At first the researchers didn’t believe their eyes. They searched for other fish that might look like a sea snake on camera, but they found no other explanation.

“I’ve read that other large vertebrates rarely prey on the yellow-bellied sea snake. There are reports of leopard seals eating and then regurgitating them. This snake does have the potential to cause neurotoxicity after ingestion and its venom is considered fairly dangerous,” Dr. Barb Linnehan, director of medicine at the National Marine Mammal Foundation, said in a statement emailed to Insider.

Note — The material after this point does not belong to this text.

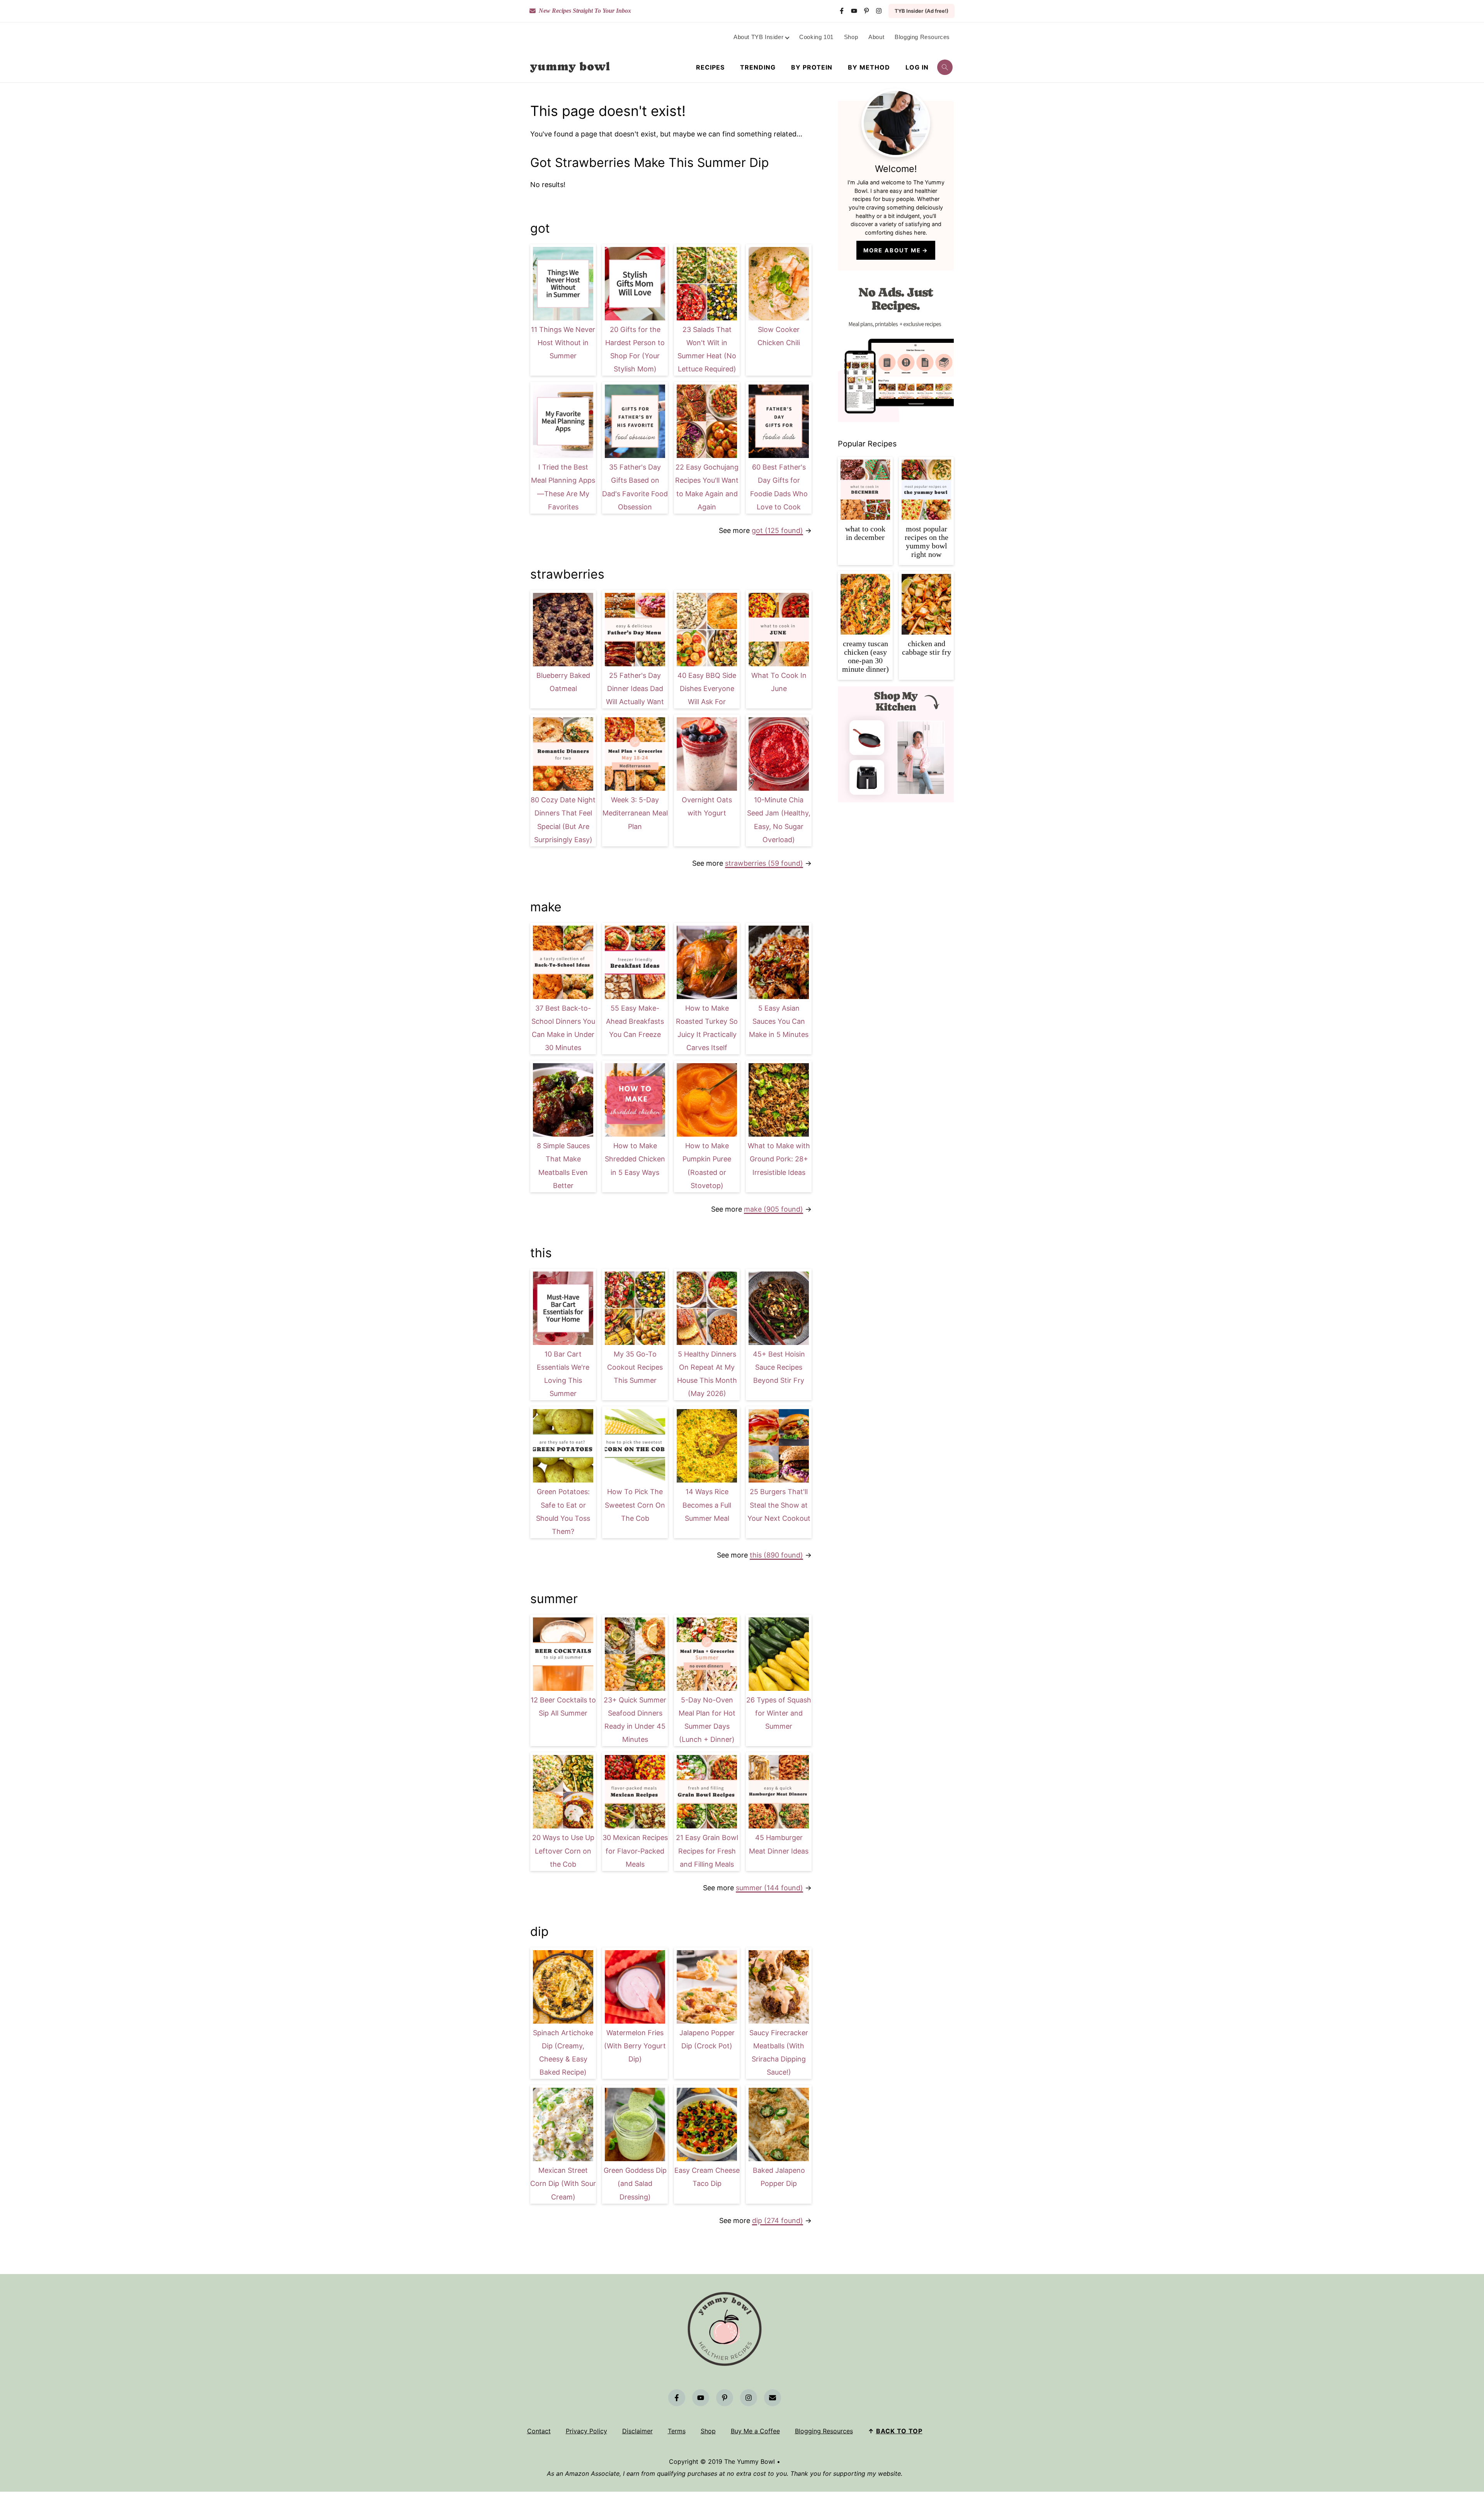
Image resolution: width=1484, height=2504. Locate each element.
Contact (539, 2431)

The dolphin showed no signs of illness after her sea-snake meals, the researchers reported. They aren’t sure why she was pursuing such risky prey, but they suspect that she’d simply never learned any better, since she was born in captivity.

“Perhaps the dolphin’s lack of experience in feeding with dolphin groups in the wild led to the consumption of this outlier prey,” the study authors wrote.

All the snakes she caught on camera were quite small, and the researchers suspect they were newborns. The dolphin did try to snag one larger snake, but it escaped.

“Perhaps because the snakes ingested were thought to be juveniles, they had a lower amount of venom present,” Linnehan said.

The research was led by Sam Ridgway, a prominent marine-mammal scientist who earned nicknames like “Dolphin Doctor” and “the father of marine mammal medicine,” before he died in his San Diego home in July.